### EXERCISE PROMPT
Every line with the string "computer" should be copied from the data.

### EXERCISE MATERIALS
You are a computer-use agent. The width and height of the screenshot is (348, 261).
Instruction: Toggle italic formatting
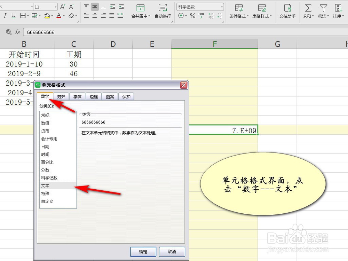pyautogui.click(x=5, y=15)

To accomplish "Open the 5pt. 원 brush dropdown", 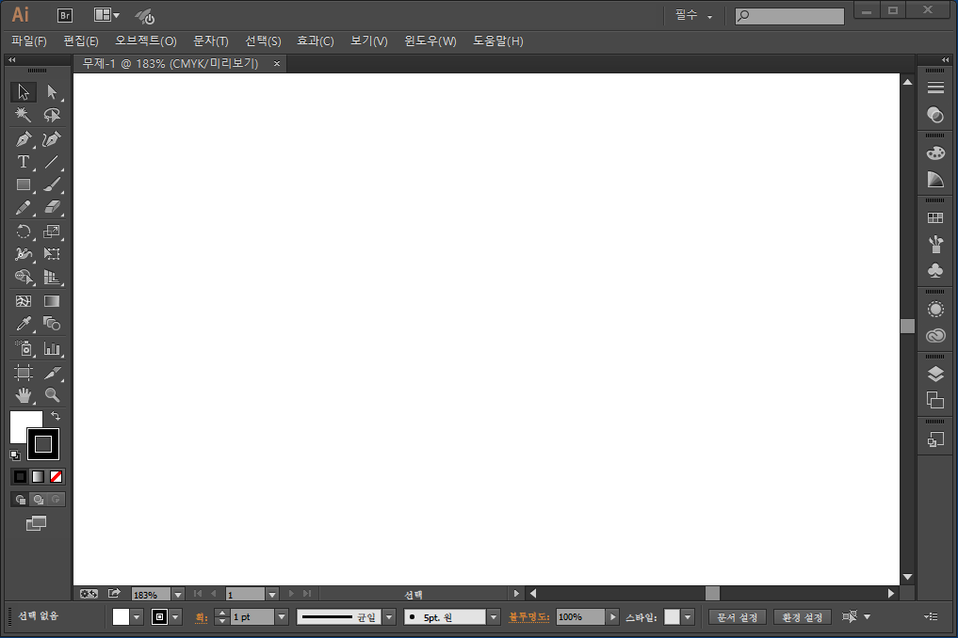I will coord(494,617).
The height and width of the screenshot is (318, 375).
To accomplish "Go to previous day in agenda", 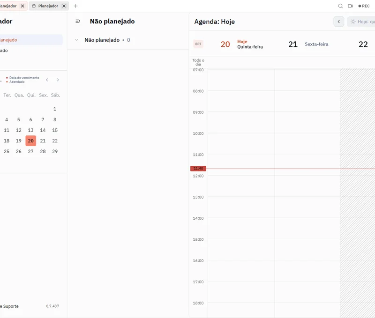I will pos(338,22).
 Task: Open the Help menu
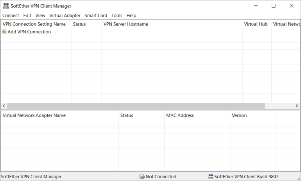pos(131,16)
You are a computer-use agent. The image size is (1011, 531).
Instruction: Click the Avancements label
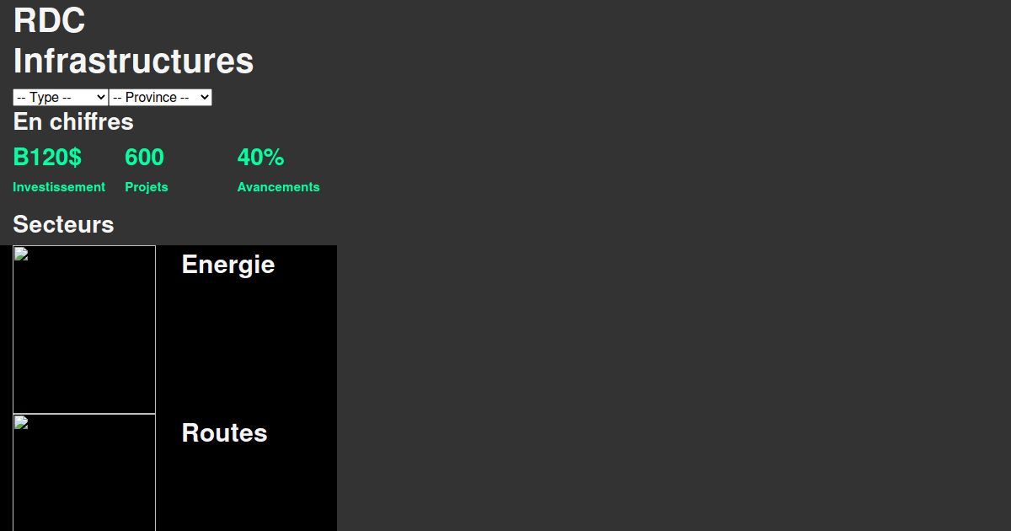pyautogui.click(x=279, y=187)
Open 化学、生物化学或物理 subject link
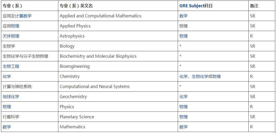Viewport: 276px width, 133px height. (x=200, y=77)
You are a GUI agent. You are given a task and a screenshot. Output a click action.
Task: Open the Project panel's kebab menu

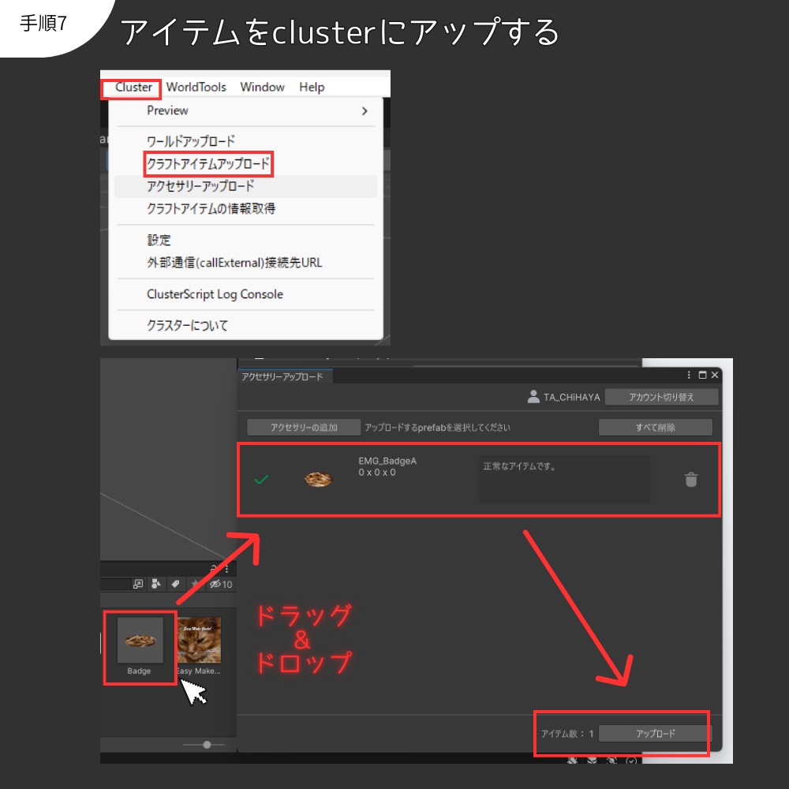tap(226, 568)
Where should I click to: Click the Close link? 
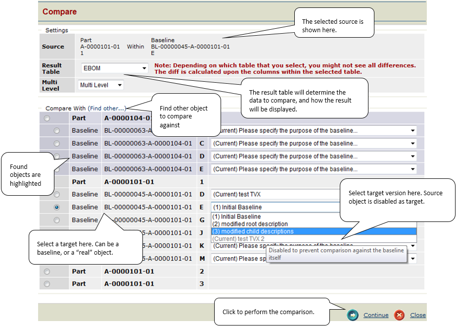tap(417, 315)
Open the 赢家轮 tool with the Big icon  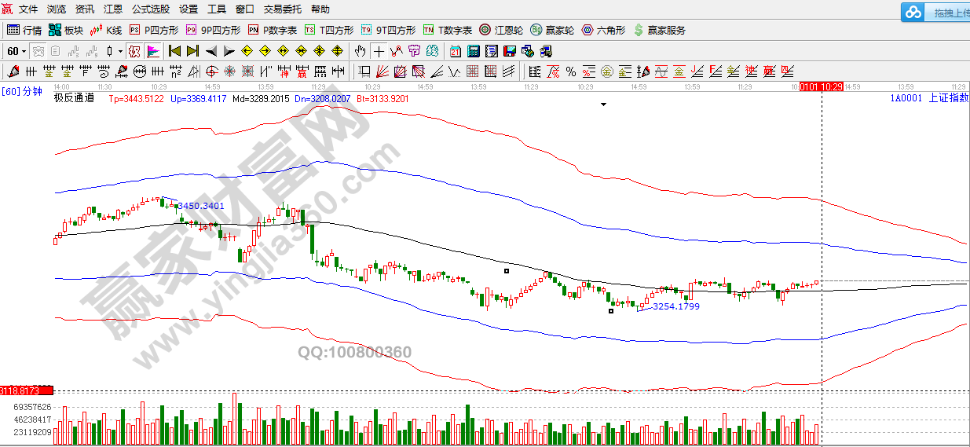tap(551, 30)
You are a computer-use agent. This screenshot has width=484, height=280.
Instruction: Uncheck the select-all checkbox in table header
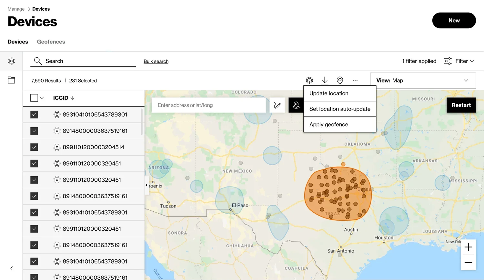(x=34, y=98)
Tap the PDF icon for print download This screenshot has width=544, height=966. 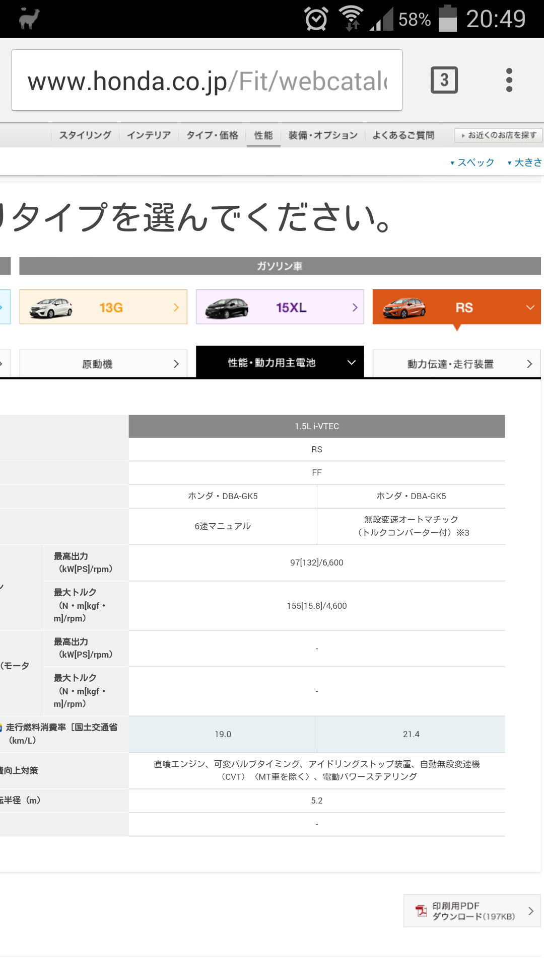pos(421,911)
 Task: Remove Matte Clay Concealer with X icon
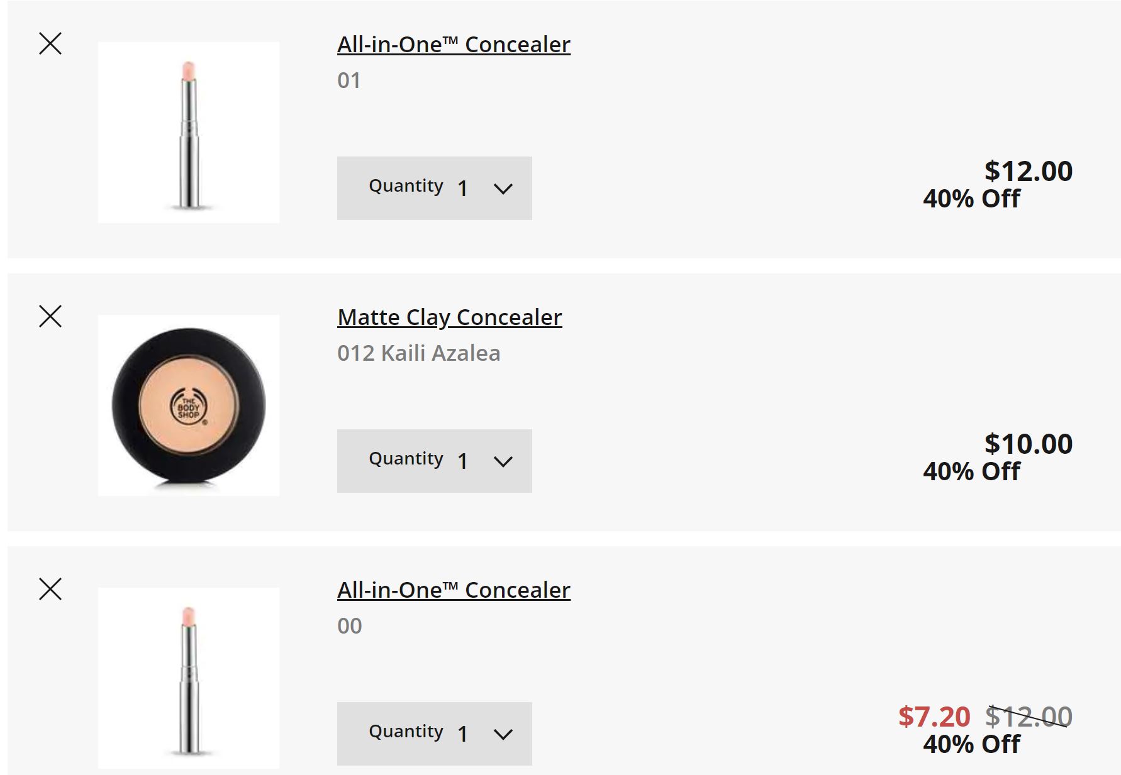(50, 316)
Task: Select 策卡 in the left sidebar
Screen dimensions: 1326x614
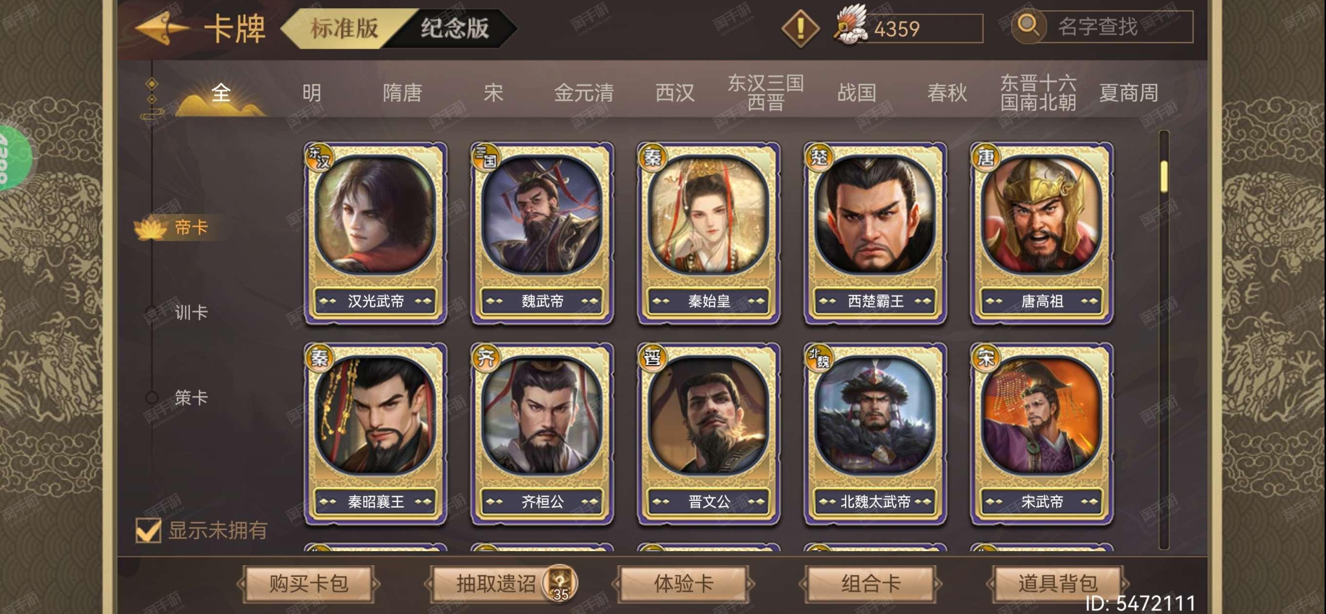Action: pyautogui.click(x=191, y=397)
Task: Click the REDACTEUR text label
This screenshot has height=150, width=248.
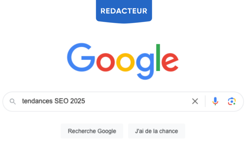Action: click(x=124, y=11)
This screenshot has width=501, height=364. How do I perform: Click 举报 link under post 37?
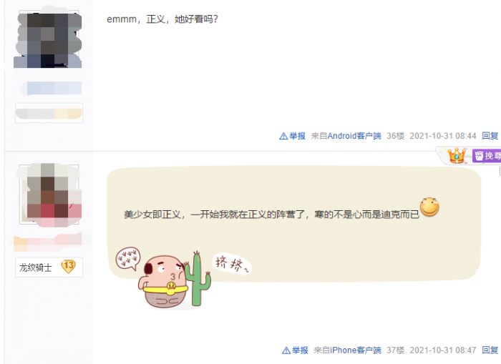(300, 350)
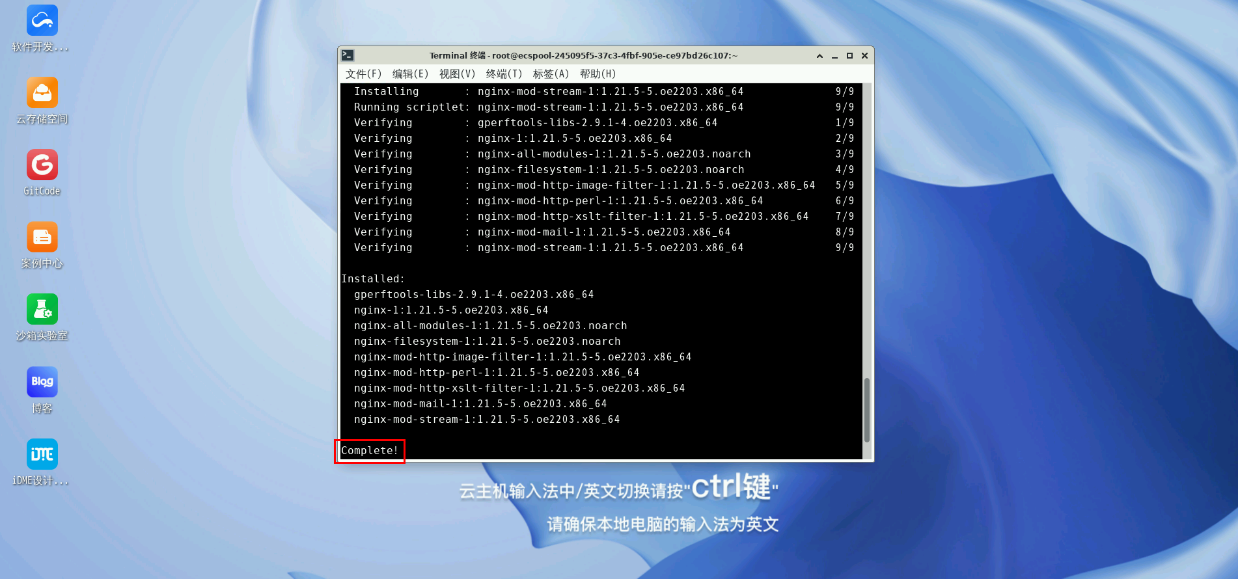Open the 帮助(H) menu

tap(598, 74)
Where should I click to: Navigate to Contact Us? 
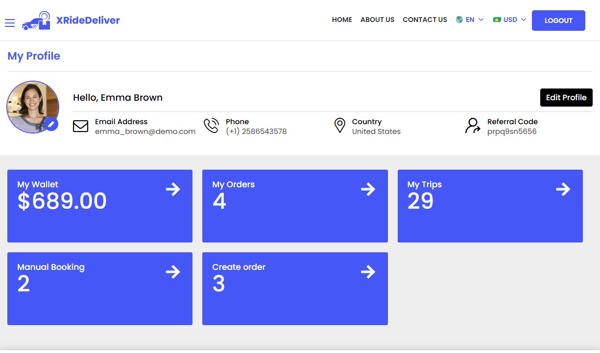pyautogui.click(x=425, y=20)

### TASK ANSWER
You are a computer-use agent. The width and height of the screenshot is (348, 261).
You are a computer-use agent. The image size is (1011, 531).
You are a computer-use agent. This screenshot has width=484, height=280.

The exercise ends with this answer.